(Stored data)

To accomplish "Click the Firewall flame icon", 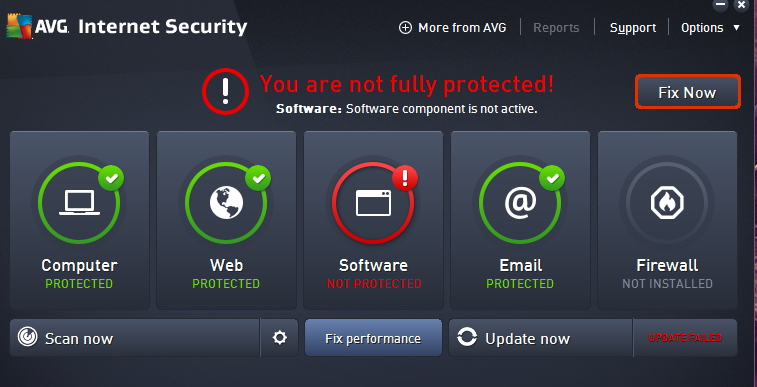I will click(x=667, y=203).
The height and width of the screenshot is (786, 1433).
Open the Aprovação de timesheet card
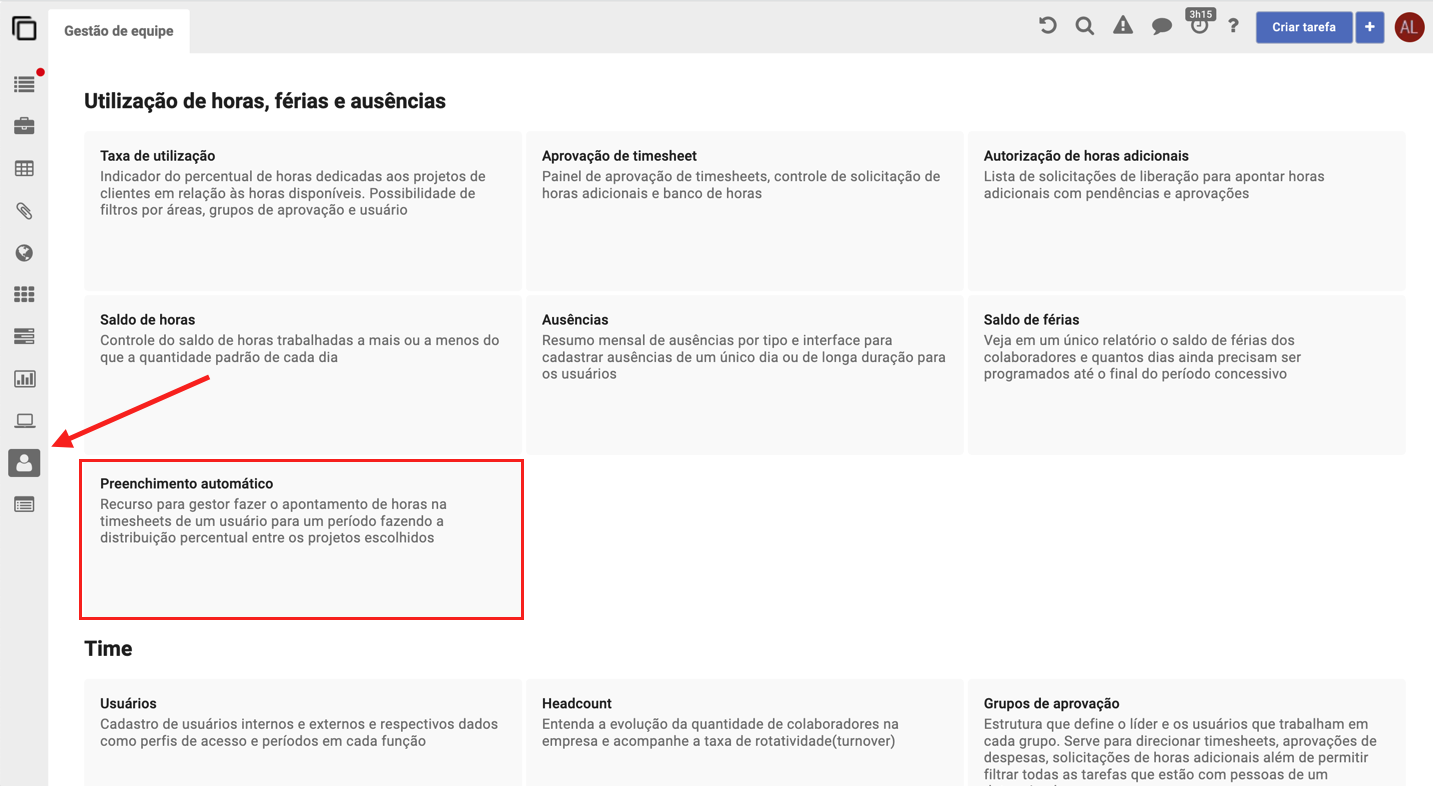[x=744, y=210]
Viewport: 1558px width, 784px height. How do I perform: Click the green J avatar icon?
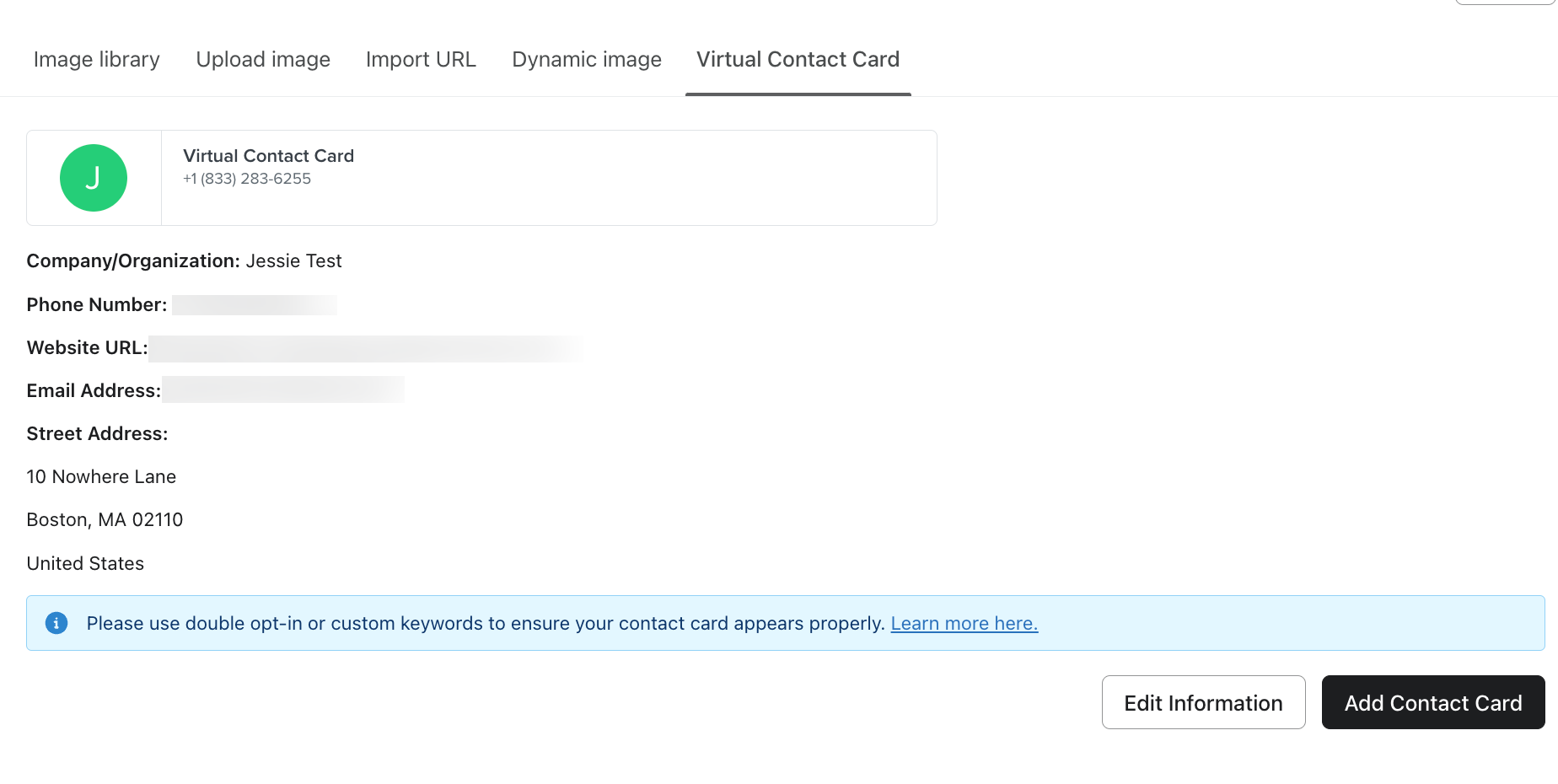(x=94, y=178)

(What you are asked to do)
Quote only the lines that start at the line holding "Viewport: 1558px width, 784px" and end at the last line of the entries, including both of those lines, and omit every picture.

(Response)
Viewport: 1558px width, 784px height. How do I perform: Click the green J avatar icon?
(x=94, y=178)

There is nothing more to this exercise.